- [Task instructions]:
The listing below is to be reproduced in full, character for character.

- [Records]:
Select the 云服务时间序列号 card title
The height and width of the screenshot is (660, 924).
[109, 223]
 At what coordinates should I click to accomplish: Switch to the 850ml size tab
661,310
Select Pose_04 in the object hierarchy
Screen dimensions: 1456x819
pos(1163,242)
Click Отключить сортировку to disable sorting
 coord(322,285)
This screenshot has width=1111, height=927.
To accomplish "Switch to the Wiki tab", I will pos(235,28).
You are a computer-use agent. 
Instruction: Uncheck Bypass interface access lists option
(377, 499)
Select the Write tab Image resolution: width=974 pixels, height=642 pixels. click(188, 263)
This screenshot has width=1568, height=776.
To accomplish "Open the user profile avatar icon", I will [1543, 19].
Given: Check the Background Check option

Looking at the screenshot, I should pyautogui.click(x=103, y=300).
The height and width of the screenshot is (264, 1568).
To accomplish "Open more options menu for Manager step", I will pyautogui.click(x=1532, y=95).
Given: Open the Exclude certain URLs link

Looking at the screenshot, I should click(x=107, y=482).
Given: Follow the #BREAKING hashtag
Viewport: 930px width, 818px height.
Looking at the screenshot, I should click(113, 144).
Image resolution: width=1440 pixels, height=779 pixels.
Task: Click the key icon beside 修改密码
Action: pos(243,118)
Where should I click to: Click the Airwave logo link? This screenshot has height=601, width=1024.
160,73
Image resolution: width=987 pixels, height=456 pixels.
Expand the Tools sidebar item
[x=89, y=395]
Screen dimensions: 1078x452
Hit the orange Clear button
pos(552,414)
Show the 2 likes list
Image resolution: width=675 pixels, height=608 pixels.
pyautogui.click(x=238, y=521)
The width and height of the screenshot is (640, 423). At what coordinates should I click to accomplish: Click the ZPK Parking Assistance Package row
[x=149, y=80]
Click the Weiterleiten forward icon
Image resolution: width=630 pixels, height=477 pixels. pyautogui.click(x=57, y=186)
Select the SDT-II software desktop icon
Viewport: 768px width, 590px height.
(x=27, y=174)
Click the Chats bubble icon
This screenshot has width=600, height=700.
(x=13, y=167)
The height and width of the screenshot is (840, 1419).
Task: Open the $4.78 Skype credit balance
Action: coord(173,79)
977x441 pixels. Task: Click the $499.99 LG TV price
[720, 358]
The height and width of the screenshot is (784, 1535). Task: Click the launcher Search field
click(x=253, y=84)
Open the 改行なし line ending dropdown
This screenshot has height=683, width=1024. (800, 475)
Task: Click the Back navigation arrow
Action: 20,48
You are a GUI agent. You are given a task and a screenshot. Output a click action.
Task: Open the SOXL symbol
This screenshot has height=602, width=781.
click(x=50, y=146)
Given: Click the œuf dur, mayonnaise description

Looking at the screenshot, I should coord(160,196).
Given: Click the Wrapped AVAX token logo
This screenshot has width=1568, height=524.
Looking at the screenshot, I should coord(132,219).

- [Answer for the task]:
Select the 云服务时间序列号 card title
The height and width of the screenshot is (660, 924).
[109, 223]
 At what coordinates should I click to accomplish: Switch to the 850ml size tab
661,310
Select Pose_04 in the object hierarchy
Screen dimensions: 1456x819
pos(1163,242)
Click Отключить сортировку to disable sorting
 coord(322,285)
This screenshot has width=1111, height=927.
To accomplish "Switch to the Wiki tab", I will pos(235,28).
You are a computer-use agent. 
Instruction: Uncheck Bypass interface access lists option
(377, 499)
Select the Write tab Image resolution: width=974 pixels, height=642 pixels. click(188, 263)
This screenshot has width=1568, height=776.
To accomplish "Open the user profile avatar icon", I will [1543, 19].
Given: Check the Background Check option

Looking at the screenshot, I should pyautogui.click(x=103, y=300).
The height and width of the screenshot is (264, 1568).
To accomplish "Open more options menu for Manager step", I will pyautogui.click(x=1532, y=95).
Given: Open the Exclude certain URLs link

Looking at the screenshot, I should click(x=107, y=482).
Given: Follow the #BREAKING hashtag
Viewport: 930px width, 818px height.
Looking at the screenshot, I should click(113, 144).
Image resolution: width=1440 pixels, height=779 pixels.
Task: Click the key icon beside 修改密码
Action: pos(243,118)
Where should I click to: Click the Airwave logo link? This screenshot has height=601, width=1024.
160,73
Image resolution: width=987 pixels, height=456 pixels.
Expand the Tools sidebar item
[x=89, y=395]
Screen dimensions: 1078x452
Hit the orange Clear button
pos(552,414)
Show the 2 likes list
Image resolution: width=675 pixels, height=608 pixels.
pyautogui.click(x=238, y=521)
The width and height of the screenshot is (640, 423). At what coordinates should I click to accomplish: Click the ZPK Parking Assistance Package row
[x=149, y=80]
Click the Weiterleiten forward icon
Image resolution: width=630 pixels, height=477 pixels. pyautogui.click(x=57, y=186)
Select the SDT-II software desktop icon
Viewport: 768px width, 590px height.
(x=27, y=174)
Click the Chats bubble icon
This screenshot has width=600, height=700.
(x=13, y=167)
The height and width of the screenshot is (840, 1419).
Task: Open the $4.78 Skype credit balance
Action: coord(173,79)
977x441 pixels. Task: Click the $499.99 LG TV price
[720, 358]
The height and width of the screenshot is (784, 1535). Task: Click the launcher Search field
click(x=253, y=84)
Open the 改行なし line ending dropdown
This screenshot has height=683, width=1024. (800, 475)
Task: Click the Back navigation arrow
Action: 20,48
You are a GUI agent. You are given a task and a screenshot. Output a click action.
Task: Open the SOXL symbol
This screenshot has height=602, width=781.
click(x=50, y=146)
Given: Click the œuf dur, mayonnaise description

Looking at the screenshot, I should coord(160,196).
Given: Click the Wrapped AVAX token logo
This screenshot has width=1568, height=524.
Looking at the screenshot, I should coord(132,219).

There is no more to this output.